-- START TEXT TO READ --
Wednesday, September 13, 2006

 

Marine Iguana Pile-Up

There aren't just a lot of unusual animals in the Galapagos and an amazing variety of them; they also appear in startling numbers. Vast stretches of sand will be covered by the torpedo shapes of sleeping sea lions. The low, scrubby palo santo forests can contain more boobies and albatrosses than trees. Whole rock faces are colonized by marine iguanas, their black hides distinguished from the lava only by the squiggling grey line of the ridge that runs down their backs.

(Play find the iguana!)

This is an anecdote about a small huddle of marine iguanas on EspaƱola Island (aka Hood Island, if you happen to know the older English names). Here they are, dozing happily. Although the sunlight is intense in the Galapagos, which straddle the equator, it is not particularly warm. Marine iguanas are cold-blooded creatures that feed almost exclusively on sea algae, and spending so much time in the cool water means they have to spend that much more time warming up again. This is probably one reason they end up resting in groups; each of them is looking for an optimally warm spot with good sunshine, and there are only so many of those spots to be found.
-- END TEXT TO READ --
## DIRECTIVE 1
List every kind of animal the marine iguana article names.
The article and the records that follow it come from separate, unrelated sources.
-- START RECORDS TO USE --
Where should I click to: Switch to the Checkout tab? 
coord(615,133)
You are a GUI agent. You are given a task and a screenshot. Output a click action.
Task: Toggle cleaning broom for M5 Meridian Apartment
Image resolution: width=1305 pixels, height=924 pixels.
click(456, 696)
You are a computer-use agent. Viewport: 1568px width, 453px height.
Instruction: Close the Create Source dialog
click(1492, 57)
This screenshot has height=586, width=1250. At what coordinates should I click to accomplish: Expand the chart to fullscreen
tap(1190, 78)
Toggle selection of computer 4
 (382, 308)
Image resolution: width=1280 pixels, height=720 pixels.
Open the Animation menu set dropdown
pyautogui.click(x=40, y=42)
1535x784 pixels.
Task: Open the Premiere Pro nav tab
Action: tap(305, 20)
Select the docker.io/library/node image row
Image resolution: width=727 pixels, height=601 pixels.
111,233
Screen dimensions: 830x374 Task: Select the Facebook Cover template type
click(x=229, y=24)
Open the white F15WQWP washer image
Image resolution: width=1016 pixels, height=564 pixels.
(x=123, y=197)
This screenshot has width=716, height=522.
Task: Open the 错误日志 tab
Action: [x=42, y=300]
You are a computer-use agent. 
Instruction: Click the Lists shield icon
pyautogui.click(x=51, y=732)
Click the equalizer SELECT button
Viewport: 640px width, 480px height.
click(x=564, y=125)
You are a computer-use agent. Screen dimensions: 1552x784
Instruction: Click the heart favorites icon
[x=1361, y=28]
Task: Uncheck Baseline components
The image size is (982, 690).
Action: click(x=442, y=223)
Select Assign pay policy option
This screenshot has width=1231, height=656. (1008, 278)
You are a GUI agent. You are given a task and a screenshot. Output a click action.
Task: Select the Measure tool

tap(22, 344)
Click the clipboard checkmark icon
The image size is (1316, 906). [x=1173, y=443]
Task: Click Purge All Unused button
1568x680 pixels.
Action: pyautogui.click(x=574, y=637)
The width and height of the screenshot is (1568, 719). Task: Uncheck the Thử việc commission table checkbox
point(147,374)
-- END RECORDS TO USE --
## DIRECTIVE 2
Identify and copy every line of the records that contains the string "Viewport". Case counts.

## CORRECT RESPONSE 1
sea lions, boobies, albatrosses, marine iguanas

## CORRECT RESPONSE 2
You are a computer-use agent. Viewport: 1568px width, 453px height.
Viewport: 640px width, 480px height.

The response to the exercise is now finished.